Importantly, growing algae requires neither drinking water nor fertile land. Elham Fini, together with Peter Lammers from the Arizona Center for Algae Technology and Innovation, cultivates special strains using wastewater from treatment plants.
“It’s a great system,” explains Lammers, “because we use water with high nitrogen and phosphorus content that cannot be discharged into nature. Instead, we direct it to growing new algae.”
Algae Asphalt Doesn’t Crack and Withstands Freezing Temperatures
One of the main weak points of regular asphalt is winter. In freezing temperatures, petroleum bitumen becomes brittle and develops thermal cracks. Algae, as it turns out, solve this problem too.
In a study conducted by specialists from the Pacific Northwest National Laboratory and Arizona State University, scientists tested how asphalt with an algae additive behaves at sub-zero temperatures. The result: adding just 6% of a bio-binder based on Ulva macroalgae radically changes the physical properties of the surface. The material remains flexible and absorbs the load from heavy vehicles without cracking.
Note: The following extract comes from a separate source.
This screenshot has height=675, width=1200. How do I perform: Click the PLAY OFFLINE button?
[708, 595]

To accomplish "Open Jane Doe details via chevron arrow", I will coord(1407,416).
Even more surprising was the self-healing ability. When researchers tested bio-oil from another species of algae — Haematococcus pluvialis — the elastic recovery of asphalt under load jumped from 0.1% to 71%. The road essentially “springs back” instead of accumulating damage.
Algae Asphalt Reduces Toxic Emissions by 100 Times
The main question is — do algae help combat toxic fumes? Laboratory tests showed encouraging results. The algae-based bio-binder doesn’t completely stop vapor emissions, but it locks in the most dangerous compounds — the very ones that penetrate arteries and reach the brain. According to published data, the algae additive reduces the overall toxicity of asphalt emissions by approximately 100 times.
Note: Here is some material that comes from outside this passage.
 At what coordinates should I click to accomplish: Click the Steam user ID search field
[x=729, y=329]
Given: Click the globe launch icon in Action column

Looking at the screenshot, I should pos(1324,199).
In addition, the bio-binder slows the natural deterioration of the surface. The road maintains its integrity longer, emits fewer fumes, requires fewer repairs, and ultimately costs less for city budgets.
Asphalt with an algae-based bio-binder additive looks almost identical to regular asphalt.
There’s also a climate bonus. Every percent of petroleum bitumen replaced with algae-based bitumen reduces net carbon emissions by 3%. The logic is simple: extracting and refining oil releases ancient carbon trapped underground for millions of years. Algae, on the other hand, absorb CO₂ from the air as they grow. When they are processed into bio-binder, that carbon remains locked inside the material. Theoretically, a road with a 33% bio-binder additive achieves full carbon neutrality.
When Will Algae Roads Appear in Cities
Despite impressive laboratory results, mass adoption is still far off. Bio-bitumen production is currently significantly more expensive than extracting regular oil. Scaling up will require serious investment in bioprocessing plants. Additionally, years of testing under real traffic are needed — millions of trucks create loads that cannot be fully replicated in the laboratory. This is especially important for countries with challenging climates, such as Russia, where there are almost no concrete roads, even though they are considered strong and durable.
However, progress has already begun:
- In France, the Algoroute project successfully laid bio-bitumen on test sections, confirming a reduction in carbon emissions of up to 70%.
- In the United Kingdom, construction company Tarmac launched similar pilot projects.
- In Phoenix, an experimental section of road with algae asphalt is planned — testing under extreme Arizona heat will provide data that is hard to dispute.
For now, this is still in the early stages of development, and it may take years before algae asphalt appears on city streets. But the idea itself — turning road surfaces from a source of toxic fumes into an air purification tool — no longer looks like science fiction. It is backed by concrete numbers and working prototypes.